Inflation Is the Main Driver of Forex Now

But managing those inventories is not as easy for the other products mentioned. Urea in particular, since around 40% of the Northern Hemisphere’s consumption occurs in spring. Prices are already rising, and those will be reflected in the core CPI measurements that come out in early April. The higher cost to fertilize crops while planting will translate into higher food prices come harvest season in the fall, meaning that inflation could be sustained.

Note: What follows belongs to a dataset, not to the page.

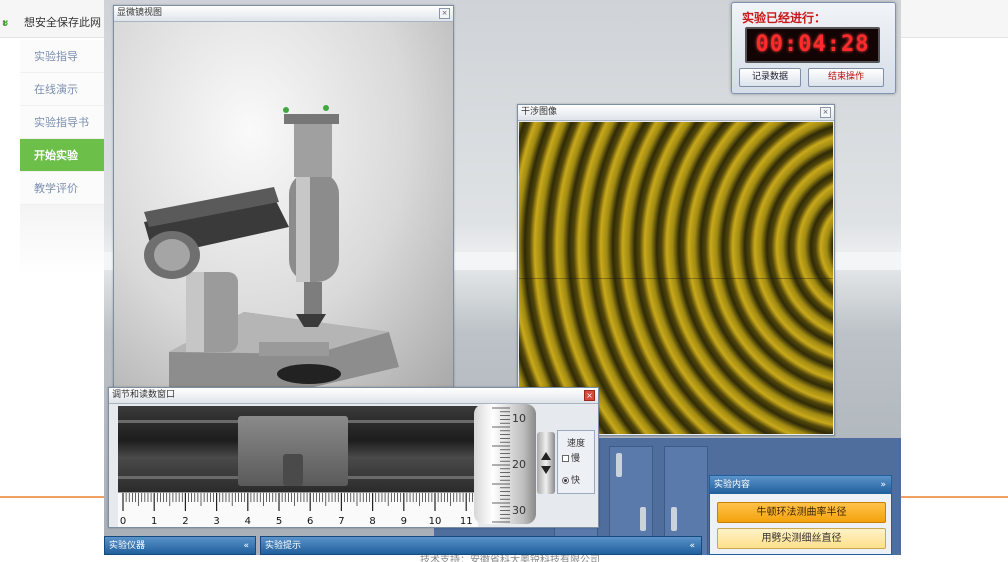  What do you see at coordinates (676, 278) in the screenshot?
I see `crosshair-line` at bounding box center [676, 278].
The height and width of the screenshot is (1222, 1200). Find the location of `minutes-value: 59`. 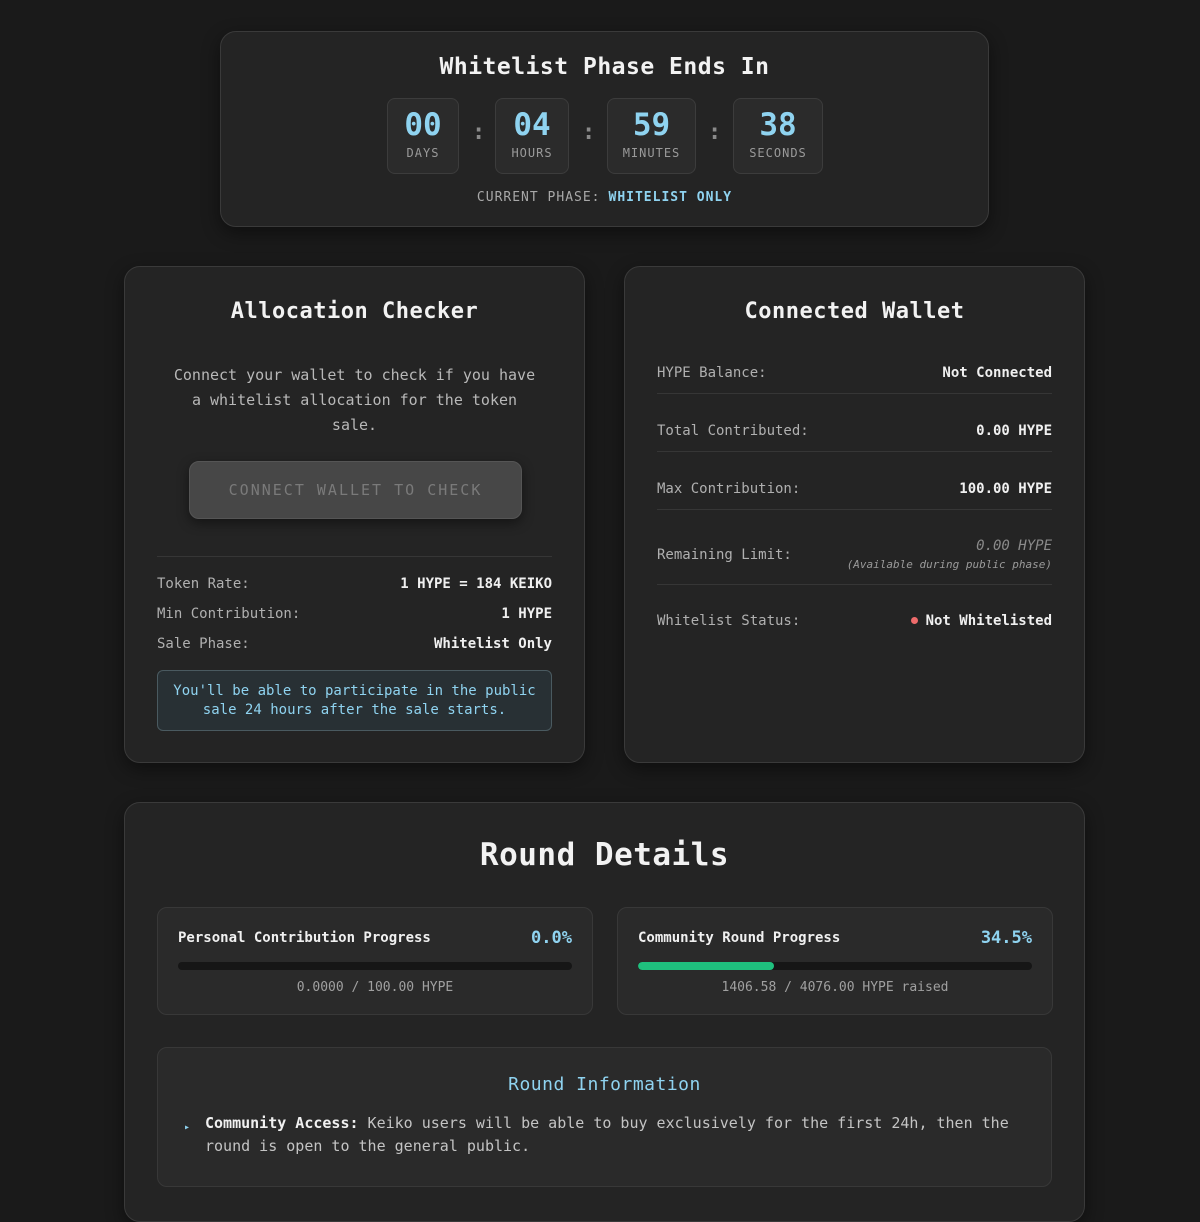

minutes-value: 59 is located at coordinates (652, 125).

Petroleum is also the key precursor to most plastics, so higher crude prices will soon mean higher, well, everthing. Sulphur is a key element used in manufacturing a wide range of vital chemicals and also fertilizer. Helium could be of particular importance given that it’s used in medical devices such as MRIs. All of those things rising in costs would likely immediately be felt in CPI measures as well. That might mean that certain central banks could come under pressure to raise rates very soon.

Not All Currencies Will See An Equal Impact

China is the world’s largest producer of urea, and is already restricting export since it is having trouble sourcing (cheap) natural gas. This will likely exacerbate prices as consumers have to find alternative producers, namely in the US. Countries with their own domestic supply of many petroleum byproducts and derivatives could see their exports increase, which would support their currency. Those include Canada and the US.

Meanwhile, countries that are reliant on imports, such as the European Union, Japan and New Zealand could see their currencies undermined as they have to pay more to import. Additionally, their consumer prices might rise faster as their supplies are at higher risk. While this would force the central bank to raise rates, it probably will actually weaken the currency as investors worry the economy will underperform.